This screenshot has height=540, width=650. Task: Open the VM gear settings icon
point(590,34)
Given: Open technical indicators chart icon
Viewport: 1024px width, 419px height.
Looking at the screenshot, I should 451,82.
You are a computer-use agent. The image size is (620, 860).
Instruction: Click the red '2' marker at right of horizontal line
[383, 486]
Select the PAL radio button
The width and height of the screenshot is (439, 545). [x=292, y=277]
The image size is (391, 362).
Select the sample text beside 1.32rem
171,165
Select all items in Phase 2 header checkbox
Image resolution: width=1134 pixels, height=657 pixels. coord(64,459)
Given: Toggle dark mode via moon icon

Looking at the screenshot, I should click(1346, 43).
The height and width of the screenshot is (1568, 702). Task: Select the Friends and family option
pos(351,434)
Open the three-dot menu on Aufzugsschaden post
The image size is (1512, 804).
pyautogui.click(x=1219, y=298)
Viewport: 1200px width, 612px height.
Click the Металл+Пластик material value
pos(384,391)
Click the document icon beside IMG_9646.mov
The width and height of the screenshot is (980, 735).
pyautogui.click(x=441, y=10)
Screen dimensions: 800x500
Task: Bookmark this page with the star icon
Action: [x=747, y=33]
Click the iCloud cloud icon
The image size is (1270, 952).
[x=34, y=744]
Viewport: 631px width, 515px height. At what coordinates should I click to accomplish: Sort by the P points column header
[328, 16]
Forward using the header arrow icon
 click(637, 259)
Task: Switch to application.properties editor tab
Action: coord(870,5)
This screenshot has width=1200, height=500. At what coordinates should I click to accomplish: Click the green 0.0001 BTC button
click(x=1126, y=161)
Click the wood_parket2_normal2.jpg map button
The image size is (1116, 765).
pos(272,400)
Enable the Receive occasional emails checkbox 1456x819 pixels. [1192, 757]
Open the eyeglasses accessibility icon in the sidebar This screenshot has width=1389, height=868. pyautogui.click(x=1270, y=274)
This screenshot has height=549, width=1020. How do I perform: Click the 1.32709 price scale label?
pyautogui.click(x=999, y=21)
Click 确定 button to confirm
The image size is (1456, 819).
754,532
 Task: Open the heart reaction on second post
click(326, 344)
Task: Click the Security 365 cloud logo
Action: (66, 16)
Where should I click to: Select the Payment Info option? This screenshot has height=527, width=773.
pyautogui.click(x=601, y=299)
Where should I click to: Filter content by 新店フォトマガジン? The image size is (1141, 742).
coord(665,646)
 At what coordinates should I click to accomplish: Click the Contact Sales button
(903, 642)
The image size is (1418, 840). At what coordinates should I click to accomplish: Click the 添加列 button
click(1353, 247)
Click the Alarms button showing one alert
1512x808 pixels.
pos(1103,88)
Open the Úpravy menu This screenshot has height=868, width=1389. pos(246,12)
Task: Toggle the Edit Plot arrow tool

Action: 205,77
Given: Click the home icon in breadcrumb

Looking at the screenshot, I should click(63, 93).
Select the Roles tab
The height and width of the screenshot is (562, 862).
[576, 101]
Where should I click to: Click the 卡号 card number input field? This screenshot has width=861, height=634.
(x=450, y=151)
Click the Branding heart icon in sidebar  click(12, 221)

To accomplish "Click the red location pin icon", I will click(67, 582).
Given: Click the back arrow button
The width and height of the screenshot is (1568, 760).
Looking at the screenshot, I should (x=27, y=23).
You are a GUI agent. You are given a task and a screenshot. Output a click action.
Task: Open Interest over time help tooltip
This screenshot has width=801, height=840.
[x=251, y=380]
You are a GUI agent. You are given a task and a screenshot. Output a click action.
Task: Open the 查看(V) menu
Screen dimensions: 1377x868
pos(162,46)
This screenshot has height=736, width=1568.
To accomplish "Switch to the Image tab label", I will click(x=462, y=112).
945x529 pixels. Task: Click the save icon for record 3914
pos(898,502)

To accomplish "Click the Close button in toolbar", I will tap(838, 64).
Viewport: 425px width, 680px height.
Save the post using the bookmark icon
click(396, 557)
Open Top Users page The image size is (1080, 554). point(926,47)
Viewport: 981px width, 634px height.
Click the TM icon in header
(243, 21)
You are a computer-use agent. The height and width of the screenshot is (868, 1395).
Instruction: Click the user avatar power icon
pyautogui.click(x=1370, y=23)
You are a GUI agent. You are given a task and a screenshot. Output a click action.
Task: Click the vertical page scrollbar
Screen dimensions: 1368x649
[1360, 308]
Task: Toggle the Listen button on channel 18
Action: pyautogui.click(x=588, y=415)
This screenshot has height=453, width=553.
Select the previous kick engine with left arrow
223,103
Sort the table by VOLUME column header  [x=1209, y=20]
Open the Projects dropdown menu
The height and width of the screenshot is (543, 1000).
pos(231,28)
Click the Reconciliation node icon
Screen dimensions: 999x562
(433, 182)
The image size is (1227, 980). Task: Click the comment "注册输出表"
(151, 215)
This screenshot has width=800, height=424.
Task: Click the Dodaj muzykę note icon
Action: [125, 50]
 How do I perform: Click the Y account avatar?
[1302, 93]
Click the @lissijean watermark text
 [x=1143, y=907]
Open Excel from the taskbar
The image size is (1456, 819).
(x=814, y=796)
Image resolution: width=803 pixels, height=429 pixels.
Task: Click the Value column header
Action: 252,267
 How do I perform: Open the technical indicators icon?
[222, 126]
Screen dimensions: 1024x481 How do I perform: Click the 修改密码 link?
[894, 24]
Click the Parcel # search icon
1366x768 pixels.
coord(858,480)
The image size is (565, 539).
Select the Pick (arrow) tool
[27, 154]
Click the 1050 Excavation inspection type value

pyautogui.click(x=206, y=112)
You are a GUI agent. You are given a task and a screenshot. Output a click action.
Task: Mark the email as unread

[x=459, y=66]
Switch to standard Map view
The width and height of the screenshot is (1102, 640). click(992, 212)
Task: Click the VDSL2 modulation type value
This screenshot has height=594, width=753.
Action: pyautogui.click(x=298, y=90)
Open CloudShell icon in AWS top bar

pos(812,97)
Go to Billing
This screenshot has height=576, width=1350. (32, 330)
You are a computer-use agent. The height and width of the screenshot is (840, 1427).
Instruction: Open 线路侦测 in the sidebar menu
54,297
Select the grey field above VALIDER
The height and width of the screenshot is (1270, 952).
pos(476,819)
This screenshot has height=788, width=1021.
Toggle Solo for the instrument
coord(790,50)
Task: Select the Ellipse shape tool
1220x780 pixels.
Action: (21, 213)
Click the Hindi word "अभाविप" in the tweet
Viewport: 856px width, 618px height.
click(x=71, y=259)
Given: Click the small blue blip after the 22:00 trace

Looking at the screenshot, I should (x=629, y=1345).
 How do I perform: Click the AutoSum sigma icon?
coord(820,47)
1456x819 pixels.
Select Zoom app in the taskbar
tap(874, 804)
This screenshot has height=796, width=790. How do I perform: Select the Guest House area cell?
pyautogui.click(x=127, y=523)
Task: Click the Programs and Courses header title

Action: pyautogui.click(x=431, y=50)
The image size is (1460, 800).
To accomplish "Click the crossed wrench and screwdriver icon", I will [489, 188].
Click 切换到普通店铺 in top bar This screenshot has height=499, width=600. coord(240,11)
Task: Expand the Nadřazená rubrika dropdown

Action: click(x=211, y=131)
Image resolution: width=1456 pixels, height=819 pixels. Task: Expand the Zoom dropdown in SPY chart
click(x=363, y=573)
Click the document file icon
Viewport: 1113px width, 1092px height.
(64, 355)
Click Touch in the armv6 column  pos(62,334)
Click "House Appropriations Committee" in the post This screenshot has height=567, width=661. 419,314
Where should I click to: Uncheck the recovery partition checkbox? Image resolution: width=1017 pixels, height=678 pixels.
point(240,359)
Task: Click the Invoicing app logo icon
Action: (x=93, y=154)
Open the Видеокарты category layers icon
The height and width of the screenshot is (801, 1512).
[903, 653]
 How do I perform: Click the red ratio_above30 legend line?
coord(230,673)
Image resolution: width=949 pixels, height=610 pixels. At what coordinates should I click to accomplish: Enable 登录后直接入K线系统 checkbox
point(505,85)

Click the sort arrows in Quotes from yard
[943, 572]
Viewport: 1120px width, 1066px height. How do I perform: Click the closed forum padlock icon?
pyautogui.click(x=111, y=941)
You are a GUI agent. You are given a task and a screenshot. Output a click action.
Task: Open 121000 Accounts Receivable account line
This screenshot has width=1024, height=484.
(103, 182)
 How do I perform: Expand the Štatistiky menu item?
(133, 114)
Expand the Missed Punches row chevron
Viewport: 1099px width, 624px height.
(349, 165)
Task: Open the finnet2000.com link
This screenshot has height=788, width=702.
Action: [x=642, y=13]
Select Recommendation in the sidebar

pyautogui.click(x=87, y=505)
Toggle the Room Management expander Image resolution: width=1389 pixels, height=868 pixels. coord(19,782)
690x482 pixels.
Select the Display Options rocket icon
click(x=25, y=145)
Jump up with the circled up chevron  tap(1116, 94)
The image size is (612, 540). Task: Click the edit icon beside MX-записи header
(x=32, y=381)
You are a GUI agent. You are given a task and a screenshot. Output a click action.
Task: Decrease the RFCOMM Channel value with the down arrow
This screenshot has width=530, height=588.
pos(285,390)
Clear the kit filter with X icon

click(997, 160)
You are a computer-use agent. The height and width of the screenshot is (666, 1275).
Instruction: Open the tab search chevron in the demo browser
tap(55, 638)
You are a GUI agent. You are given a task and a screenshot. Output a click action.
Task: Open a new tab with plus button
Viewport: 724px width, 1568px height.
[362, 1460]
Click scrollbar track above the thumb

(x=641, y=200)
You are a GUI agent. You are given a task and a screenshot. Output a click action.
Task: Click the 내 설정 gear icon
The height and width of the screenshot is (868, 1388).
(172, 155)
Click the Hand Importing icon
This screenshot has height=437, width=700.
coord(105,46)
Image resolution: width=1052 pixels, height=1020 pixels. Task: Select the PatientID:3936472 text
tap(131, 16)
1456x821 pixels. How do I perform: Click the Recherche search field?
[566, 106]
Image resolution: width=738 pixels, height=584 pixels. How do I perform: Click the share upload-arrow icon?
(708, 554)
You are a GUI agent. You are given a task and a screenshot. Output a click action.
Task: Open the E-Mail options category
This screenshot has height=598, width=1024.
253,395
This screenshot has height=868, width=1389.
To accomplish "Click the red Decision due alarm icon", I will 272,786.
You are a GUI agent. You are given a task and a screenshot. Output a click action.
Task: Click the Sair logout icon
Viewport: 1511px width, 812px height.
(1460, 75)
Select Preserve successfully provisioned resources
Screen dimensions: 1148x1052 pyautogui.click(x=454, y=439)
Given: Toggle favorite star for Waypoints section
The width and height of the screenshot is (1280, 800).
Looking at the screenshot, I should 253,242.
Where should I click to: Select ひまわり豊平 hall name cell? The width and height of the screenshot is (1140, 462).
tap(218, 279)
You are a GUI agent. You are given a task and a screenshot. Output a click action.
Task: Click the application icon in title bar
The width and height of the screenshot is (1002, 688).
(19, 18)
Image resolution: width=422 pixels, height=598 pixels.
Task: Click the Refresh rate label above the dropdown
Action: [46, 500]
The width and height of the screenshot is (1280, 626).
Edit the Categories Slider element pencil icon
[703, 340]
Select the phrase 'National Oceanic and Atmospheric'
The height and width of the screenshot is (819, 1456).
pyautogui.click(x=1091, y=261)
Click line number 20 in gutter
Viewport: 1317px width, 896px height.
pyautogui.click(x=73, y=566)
* * * *
Aim of the task :: Gather every line in the entries above that contains the string "type".

Solution for this exercise ::
Click the 1050 Excavation inspection type value
Task: Click the VDSL2 modulation type value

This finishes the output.